▶ EXERCISE REQUIREMENTS
Answer with one number only: how many lines in the material contain "green".

▶ PROVIDED DATA
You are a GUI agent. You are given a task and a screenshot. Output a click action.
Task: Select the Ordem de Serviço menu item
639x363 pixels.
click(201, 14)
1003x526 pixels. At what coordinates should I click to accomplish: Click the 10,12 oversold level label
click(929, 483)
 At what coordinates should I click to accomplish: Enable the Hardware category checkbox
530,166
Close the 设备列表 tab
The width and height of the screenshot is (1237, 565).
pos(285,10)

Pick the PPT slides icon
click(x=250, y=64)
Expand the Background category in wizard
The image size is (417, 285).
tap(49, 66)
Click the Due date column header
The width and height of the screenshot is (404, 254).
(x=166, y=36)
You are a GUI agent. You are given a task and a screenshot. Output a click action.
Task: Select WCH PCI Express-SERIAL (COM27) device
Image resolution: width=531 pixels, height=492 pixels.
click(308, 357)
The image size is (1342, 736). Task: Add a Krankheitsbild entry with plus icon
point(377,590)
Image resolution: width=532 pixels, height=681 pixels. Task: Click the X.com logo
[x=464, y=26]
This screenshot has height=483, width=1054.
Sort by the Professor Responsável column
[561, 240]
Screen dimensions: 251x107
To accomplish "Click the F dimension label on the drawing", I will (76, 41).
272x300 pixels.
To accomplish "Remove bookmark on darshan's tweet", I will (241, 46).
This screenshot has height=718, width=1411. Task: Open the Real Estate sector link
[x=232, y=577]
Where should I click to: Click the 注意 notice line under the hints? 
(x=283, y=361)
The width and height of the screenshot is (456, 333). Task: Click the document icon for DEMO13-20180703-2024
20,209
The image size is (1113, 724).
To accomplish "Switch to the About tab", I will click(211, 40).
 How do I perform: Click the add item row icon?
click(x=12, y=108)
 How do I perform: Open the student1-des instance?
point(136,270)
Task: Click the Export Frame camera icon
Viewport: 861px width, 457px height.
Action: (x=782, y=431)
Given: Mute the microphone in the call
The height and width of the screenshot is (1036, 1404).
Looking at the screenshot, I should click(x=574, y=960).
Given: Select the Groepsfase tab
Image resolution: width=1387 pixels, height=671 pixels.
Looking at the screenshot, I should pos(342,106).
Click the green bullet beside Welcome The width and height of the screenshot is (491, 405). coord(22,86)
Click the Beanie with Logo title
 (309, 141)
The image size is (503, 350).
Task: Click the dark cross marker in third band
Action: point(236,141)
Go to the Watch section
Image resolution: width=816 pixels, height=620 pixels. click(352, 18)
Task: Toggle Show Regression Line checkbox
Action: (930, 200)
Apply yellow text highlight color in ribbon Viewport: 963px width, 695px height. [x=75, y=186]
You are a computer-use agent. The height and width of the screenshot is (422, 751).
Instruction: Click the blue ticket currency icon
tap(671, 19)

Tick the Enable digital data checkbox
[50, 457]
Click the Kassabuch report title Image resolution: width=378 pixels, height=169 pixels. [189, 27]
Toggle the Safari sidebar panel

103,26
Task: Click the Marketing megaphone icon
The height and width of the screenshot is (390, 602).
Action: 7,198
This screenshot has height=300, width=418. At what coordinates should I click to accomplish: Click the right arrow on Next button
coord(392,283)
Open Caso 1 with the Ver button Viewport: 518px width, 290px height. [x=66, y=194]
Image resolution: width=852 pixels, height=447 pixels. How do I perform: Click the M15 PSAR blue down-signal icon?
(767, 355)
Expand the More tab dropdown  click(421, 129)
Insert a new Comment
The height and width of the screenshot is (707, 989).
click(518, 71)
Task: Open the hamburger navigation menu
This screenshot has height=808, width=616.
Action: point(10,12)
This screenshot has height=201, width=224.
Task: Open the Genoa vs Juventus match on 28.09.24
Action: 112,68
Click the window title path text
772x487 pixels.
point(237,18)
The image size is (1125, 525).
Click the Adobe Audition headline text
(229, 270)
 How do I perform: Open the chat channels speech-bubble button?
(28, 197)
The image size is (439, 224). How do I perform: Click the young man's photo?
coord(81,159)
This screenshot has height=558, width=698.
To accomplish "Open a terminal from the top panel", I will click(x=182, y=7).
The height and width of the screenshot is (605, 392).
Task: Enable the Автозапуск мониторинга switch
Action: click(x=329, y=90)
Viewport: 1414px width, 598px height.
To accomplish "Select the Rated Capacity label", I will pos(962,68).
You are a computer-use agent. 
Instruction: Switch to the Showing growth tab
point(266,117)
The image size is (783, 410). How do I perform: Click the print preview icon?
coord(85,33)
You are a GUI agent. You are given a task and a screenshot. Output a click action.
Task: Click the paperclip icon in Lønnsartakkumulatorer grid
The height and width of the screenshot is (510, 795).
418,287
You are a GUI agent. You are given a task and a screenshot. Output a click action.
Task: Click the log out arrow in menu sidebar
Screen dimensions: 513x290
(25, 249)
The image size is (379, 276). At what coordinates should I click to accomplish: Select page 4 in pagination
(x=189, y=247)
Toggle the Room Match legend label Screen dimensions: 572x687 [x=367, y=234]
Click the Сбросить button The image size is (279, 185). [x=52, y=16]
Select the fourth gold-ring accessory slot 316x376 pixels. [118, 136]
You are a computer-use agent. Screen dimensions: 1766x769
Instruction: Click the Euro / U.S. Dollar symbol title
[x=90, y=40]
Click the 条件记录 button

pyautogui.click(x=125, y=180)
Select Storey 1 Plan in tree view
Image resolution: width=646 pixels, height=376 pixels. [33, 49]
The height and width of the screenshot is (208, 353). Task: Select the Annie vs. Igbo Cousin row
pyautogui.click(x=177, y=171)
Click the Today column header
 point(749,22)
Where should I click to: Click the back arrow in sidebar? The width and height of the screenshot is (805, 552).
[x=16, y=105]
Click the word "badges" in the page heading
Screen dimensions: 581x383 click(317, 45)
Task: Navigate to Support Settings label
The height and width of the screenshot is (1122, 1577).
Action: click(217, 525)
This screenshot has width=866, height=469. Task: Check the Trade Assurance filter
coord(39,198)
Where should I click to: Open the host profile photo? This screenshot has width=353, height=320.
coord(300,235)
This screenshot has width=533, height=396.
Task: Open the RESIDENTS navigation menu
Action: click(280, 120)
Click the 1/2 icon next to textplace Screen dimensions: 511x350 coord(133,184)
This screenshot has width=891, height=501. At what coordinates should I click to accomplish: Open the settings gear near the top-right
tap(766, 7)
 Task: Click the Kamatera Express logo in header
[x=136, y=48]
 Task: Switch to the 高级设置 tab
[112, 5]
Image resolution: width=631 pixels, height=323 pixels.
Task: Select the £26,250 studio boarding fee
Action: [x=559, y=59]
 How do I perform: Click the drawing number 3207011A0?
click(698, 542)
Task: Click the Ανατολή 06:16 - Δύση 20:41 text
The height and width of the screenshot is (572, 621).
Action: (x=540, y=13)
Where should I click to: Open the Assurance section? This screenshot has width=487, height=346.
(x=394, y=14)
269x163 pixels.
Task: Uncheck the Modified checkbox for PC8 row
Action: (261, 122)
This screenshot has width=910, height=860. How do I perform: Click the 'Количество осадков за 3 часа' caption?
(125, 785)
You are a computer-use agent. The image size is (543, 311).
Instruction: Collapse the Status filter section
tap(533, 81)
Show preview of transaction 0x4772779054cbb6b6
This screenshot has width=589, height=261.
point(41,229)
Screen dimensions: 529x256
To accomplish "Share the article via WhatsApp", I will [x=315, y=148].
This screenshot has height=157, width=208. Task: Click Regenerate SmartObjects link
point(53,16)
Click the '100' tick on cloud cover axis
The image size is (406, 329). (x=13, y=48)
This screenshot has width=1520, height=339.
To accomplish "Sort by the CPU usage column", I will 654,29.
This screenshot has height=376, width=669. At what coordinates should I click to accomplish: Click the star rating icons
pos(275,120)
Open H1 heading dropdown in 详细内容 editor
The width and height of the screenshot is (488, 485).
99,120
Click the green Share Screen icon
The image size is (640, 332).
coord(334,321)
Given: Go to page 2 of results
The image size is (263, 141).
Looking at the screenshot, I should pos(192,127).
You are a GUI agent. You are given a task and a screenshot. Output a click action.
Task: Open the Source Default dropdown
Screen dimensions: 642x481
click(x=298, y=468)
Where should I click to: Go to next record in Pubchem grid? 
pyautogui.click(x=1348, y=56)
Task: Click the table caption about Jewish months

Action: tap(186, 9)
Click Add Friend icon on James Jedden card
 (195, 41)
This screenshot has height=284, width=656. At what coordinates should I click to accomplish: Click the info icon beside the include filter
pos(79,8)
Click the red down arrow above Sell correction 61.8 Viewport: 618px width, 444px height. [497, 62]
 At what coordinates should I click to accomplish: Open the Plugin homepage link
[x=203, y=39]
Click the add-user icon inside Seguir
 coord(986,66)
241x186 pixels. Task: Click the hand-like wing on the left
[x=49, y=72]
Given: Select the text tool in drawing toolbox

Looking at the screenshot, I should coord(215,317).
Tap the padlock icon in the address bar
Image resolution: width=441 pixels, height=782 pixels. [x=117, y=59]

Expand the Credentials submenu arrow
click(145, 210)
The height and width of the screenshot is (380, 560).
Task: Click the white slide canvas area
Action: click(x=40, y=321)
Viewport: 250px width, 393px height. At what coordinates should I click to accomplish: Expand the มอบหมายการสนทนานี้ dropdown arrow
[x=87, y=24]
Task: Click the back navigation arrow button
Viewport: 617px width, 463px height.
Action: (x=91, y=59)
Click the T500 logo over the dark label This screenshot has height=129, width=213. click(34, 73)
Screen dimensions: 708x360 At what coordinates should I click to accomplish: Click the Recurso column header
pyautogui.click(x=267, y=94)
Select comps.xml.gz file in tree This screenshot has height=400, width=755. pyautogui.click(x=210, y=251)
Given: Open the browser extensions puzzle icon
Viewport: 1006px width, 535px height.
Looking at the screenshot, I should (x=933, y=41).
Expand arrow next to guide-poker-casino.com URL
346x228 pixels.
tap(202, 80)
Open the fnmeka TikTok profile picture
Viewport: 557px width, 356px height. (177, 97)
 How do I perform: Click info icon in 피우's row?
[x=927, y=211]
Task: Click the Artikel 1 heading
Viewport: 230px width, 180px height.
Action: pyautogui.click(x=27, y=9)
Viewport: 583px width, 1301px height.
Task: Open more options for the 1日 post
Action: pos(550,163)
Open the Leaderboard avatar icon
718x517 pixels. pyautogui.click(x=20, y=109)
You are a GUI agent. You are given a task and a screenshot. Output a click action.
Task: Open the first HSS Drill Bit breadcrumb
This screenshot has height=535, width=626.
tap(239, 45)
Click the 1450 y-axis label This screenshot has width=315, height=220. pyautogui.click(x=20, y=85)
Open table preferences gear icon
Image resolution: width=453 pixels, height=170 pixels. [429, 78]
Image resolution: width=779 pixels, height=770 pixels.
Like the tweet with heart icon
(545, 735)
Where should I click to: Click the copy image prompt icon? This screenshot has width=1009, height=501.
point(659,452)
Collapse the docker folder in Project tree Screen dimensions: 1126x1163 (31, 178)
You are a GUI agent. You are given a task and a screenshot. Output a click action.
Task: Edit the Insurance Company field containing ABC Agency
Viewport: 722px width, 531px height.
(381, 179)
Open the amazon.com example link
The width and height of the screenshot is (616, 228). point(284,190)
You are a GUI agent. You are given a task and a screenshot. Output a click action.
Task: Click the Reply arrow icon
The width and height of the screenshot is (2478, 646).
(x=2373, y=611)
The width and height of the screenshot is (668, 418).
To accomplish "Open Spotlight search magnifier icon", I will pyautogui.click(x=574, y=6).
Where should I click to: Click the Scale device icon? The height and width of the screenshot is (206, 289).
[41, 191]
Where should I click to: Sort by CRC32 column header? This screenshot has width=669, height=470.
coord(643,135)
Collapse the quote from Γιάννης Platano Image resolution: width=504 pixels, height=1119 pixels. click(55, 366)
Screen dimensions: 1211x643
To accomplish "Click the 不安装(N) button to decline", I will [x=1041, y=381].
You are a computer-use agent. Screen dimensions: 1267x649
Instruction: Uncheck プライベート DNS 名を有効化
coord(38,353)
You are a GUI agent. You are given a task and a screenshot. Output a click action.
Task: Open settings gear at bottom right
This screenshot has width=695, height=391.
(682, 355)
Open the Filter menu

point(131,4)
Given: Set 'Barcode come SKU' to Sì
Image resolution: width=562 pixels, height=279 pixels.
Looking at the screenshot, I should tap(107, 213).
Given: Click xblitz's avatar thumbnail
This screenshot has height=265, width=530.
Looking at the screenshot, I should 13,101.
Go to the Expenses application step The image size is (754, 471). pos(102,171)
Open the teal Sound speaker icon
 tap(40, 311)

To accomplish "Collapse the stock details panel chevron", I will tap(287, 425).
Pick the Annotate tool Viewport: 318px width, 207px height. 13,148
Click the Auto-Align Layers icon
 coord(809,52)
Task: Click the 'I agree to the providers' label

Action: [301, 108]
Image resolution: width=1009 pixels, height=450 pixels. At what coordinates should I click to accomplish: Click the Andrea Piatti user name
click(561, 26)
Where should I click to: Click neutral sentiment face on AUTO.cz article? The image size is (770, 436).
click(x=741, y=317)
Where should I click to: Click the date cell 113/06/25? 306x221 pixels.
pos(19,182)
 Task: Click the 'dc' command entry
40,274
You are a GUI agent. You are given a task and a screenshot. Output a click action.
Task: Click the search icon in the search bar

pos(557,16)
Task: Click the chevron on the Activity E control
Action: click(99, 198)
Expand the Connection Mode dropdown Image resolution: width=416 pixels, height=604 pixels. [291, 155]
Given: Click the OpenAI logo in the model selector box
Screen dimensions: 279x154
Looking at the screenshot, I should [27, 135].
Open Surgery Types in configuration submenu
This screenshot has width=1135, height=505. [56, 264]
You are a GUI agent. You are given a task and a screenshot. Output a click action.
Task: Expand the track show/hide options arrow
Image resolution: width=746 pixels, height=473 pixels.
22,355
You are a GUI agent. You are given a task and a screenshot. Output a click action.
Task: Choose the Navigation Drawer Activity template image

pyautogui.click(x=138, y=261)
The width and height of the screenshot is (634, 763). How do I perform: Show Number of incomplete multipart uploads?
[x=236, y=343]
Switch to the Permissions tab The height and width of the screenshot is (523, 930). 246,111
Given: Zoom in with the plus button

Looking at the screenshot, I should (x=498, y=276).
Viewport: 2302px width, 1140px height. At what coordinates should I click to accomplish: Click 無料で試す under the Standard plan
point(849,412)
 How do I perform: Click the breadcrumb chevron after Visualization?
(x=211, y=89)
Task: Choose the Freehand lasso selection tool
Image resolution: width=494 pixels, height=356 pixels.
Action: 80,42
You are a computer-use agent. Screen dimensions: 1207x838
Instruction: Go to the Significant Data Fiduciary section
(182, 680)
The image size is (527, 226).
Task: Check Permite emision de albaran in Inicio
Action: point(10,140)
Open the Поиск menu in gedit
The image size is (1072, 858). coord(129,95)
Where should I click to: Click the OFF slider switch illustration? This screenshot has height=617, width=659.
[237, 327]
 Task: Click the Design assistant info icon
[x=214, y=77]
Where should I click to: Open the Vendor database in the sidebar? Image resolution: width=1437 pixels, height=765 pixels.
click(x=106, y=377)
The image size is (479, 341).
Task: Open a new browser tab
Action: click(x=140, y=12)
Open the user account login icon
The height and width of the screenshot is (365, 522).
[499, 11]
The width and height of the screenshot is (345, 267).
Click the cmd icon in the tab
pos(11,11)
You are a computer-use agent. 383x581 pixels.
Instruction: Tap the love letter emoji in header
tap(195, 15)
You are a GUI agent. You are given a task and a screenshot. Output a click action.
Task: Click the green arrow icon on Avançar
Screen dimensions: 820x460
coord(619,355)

▶ ANSWER SPACE
3